Review of The Monkees

The Monkees (1965–1968)
7/10
Pivotal Series In TV & Pop Music History
23 October 2002
The Monkees may have been created as a Beatles-of-America series, but like The Fab Four the show and the group within had a pivotal role in pop music history. While the concept of quick-edit rock music pieces began with A Hard Days Night and its sequels, it was The Monkees that really fleshed out the concept that today is known as the music video.

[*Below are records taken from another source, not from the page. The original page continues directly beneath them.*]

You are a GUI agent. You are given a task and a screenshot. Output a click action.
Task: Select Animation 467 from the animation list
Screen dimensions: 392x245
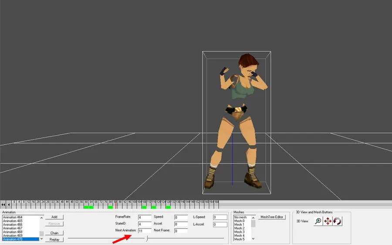click(13, 228)
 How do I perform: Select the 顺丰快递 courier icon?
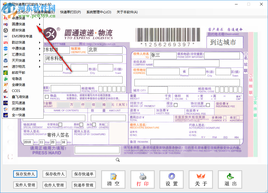(x=6, y=30)
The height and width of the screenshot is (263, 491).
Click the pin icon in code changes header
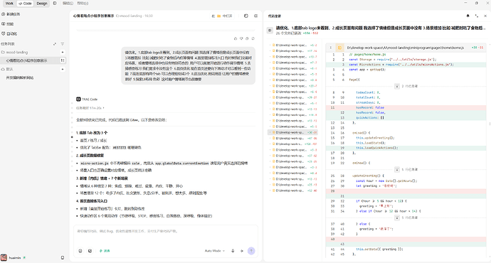468,16
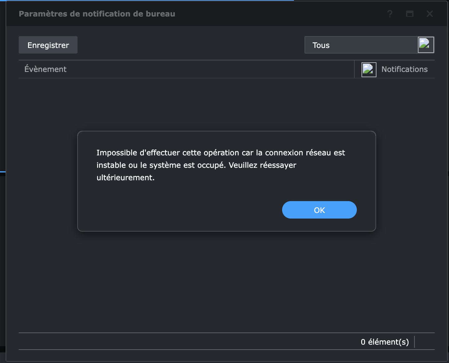Click the vertical separator beside 0 élément(s)
Screen dimensions: 449x363
(x=414, y=342)
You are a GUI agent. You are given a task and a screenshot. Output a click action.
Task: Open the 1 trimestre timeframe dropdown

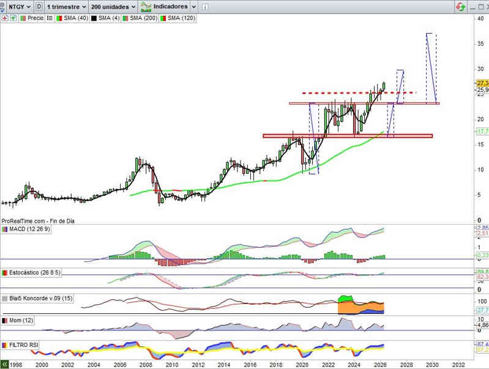tap(66, 7)
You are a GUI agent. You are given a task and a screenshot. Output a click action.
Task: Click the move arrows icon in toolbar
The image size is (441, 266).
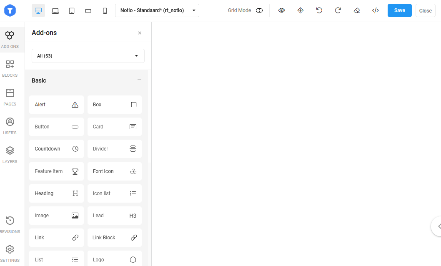click(301, 10)

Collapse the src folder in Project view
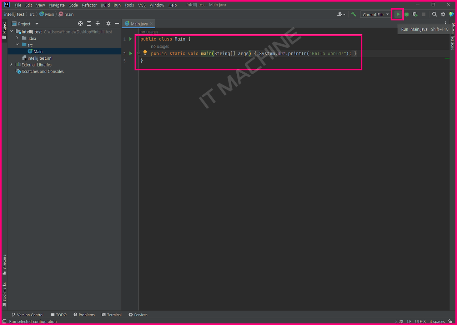17,45
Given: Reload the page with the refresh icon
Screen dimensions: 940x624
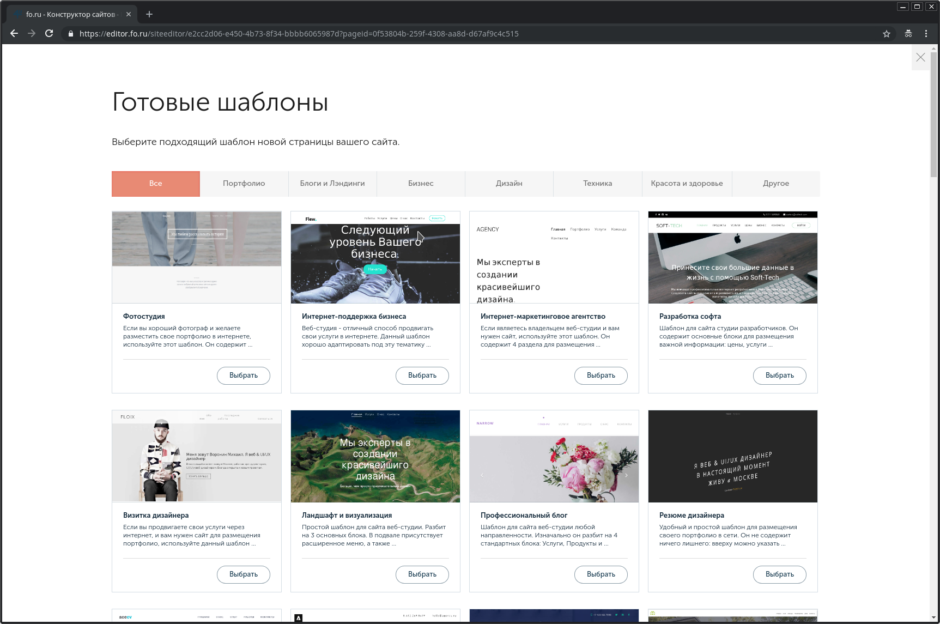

The power of television proved itself with Monkee-mania, and seeing the series and listening to the records four decades after their debut reveals how fresh and engaging both still are. The sit-com concept was basically parodied, and the free-wheeling styles of Micky Dolenz, Michael Nesmith, Peter Tork, and David Jones made the parodies all the more cutting and funny. There is a magnetism to Micky, Mike, Peter, and Davy that still shows in the show and the music; the use of session hipsters in the backing tracks certainly created a strong baseline at the beginning, but in concert with session help or all on their own (in the album Headquarters and the songs from which the show made use), it was Micky, Mike, Peter, and Davy who gave the music a stamp that was undeniably theirs.

The same is true of the show - other singers have shown engaging humor (Alison Krauss is one of the funniest), but none show the magnetic zaniness of The Monkees (if anything, Ms. Krauss' sense of humor is more like Mike Nesmith's than anything).

This is why the show and the group will always endure.